Task to carry out: Leave out every picture, and output exactly the lines from the line containing "850x559 pixels." through the last line of the data.

Listed entries:

::::

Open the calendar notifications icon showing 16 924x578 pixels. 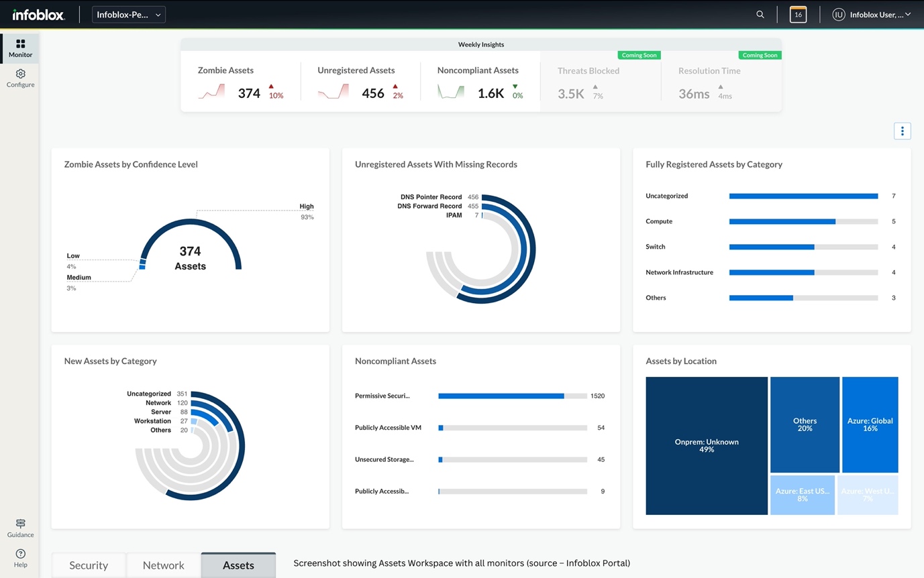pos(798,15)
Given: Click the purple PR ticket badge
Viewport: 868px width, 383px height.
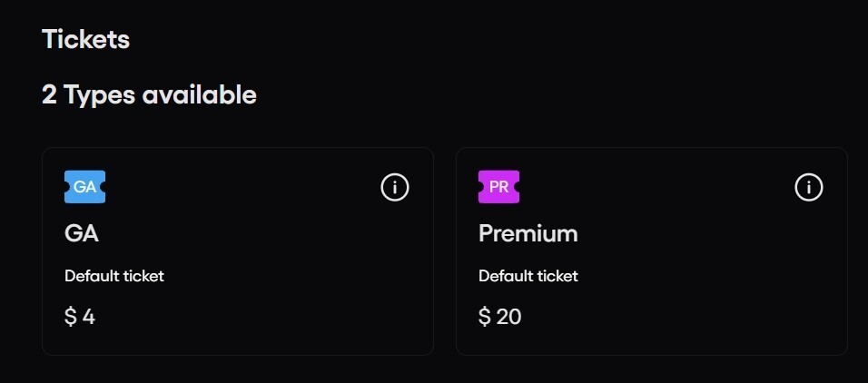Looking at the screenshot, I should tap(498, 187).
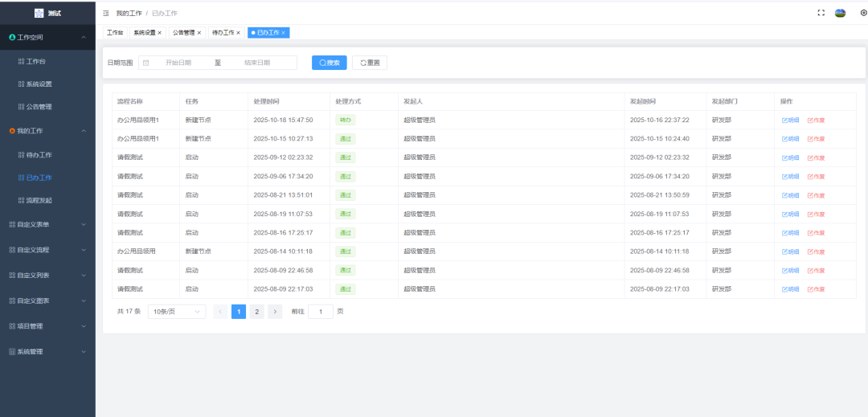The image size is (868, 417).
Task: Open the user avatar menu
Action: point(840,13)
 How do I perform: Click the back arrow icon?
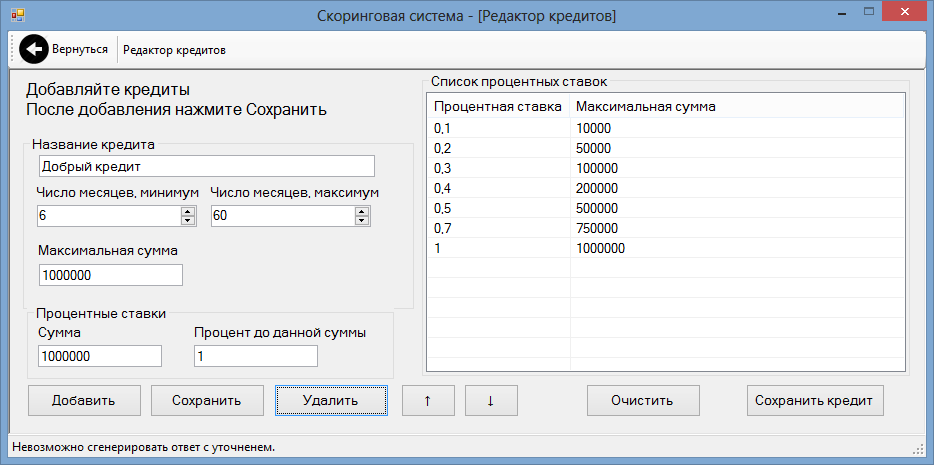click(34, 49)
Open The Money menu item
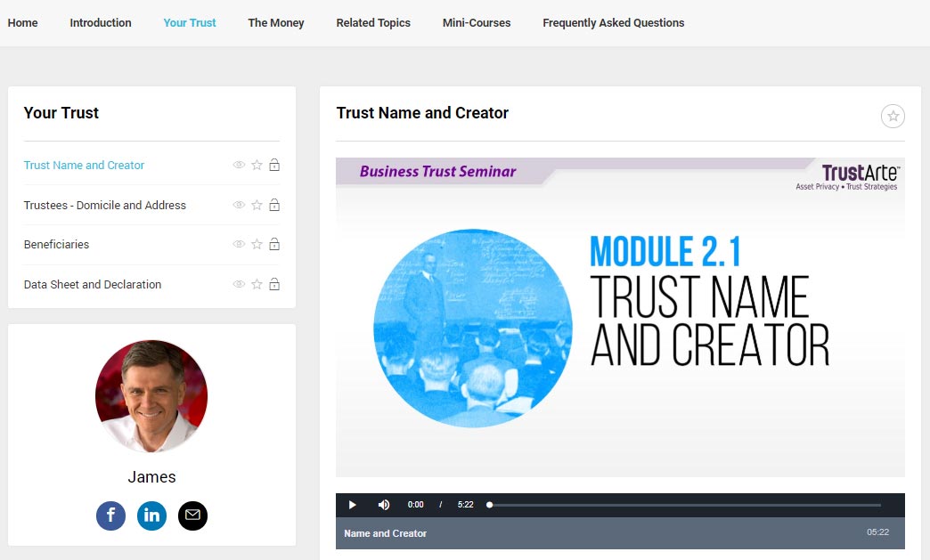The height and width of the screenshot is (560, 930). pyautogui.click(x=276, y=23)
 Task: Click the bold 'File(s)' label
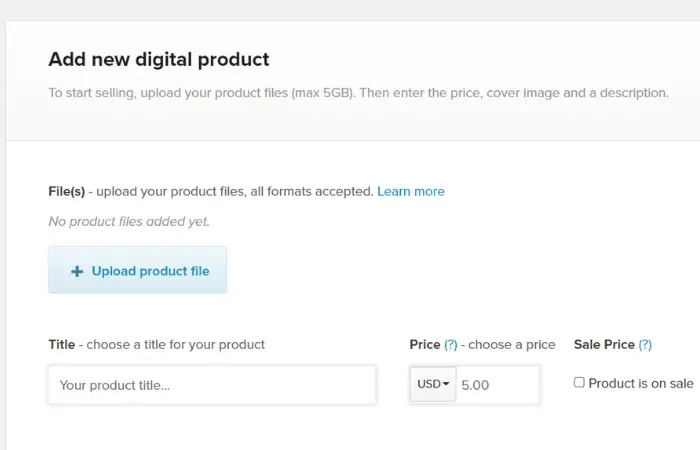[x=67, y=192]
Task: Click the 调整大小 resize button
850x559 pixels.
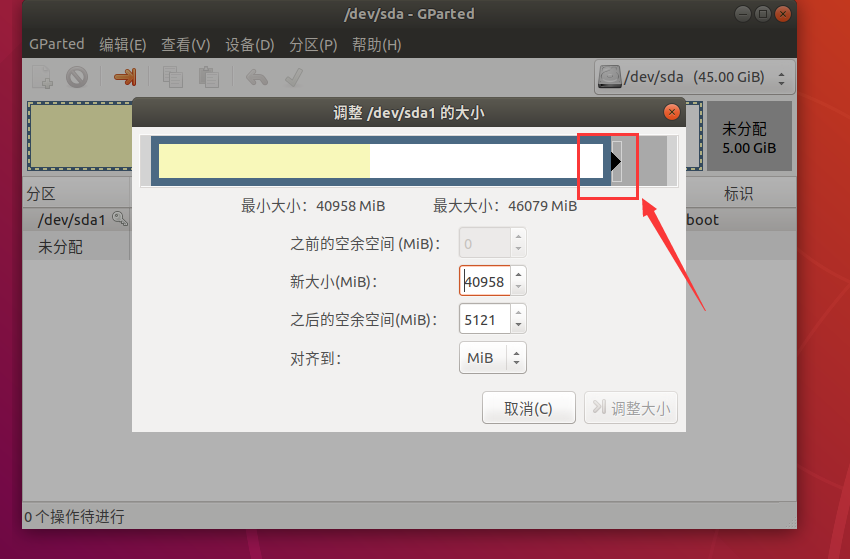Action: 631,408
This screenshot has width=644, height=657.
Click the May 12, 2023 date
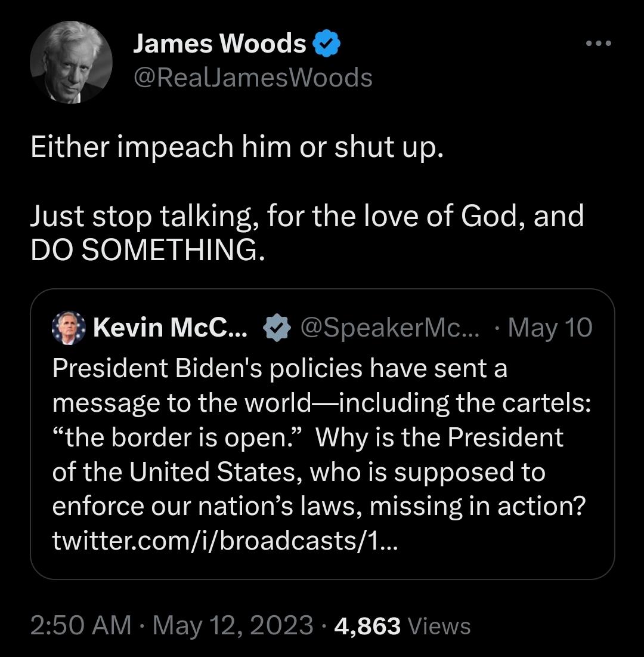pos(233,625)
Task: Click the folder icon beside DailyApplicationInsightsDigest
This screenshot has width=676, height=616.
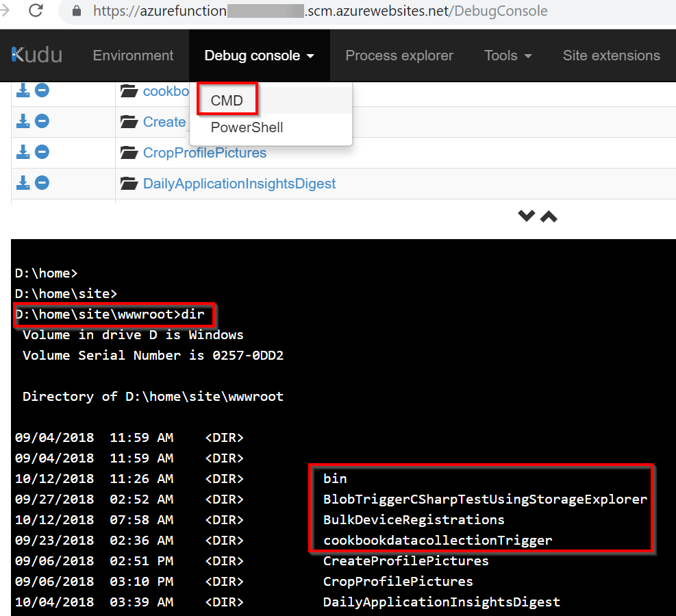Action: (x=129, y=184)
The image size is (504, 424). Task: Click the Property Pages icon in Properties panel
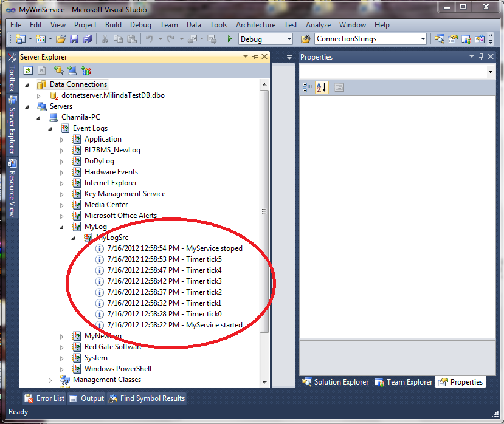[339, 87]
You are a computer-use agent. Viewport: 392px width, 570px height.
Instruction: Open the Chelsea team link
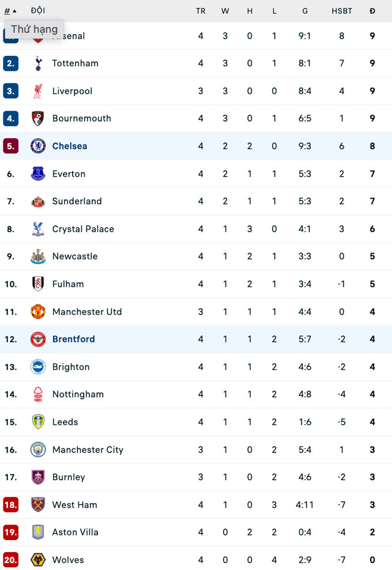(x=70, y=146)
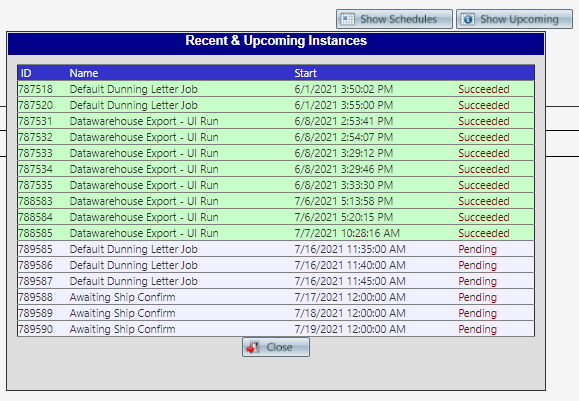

::::

Output:
850x559 pixels.
Action: 631,408
This screenshot has width=644, height=657.
Click the May 12, 2023 date
pos(233,625)
Task: Click the folder icon beside DailyApplicationInsightsDigest
This screenshot has width=676, height=616.
Action: (x=129, y=184)
The image size is (504, 424). Task: Click the Property Pages icon in Properties panel
[339, 87]
You are a computer-use agent. Viewport: 392px width, 570px height.
Instruction: Open the Chelsea team link
(x=70, y=146)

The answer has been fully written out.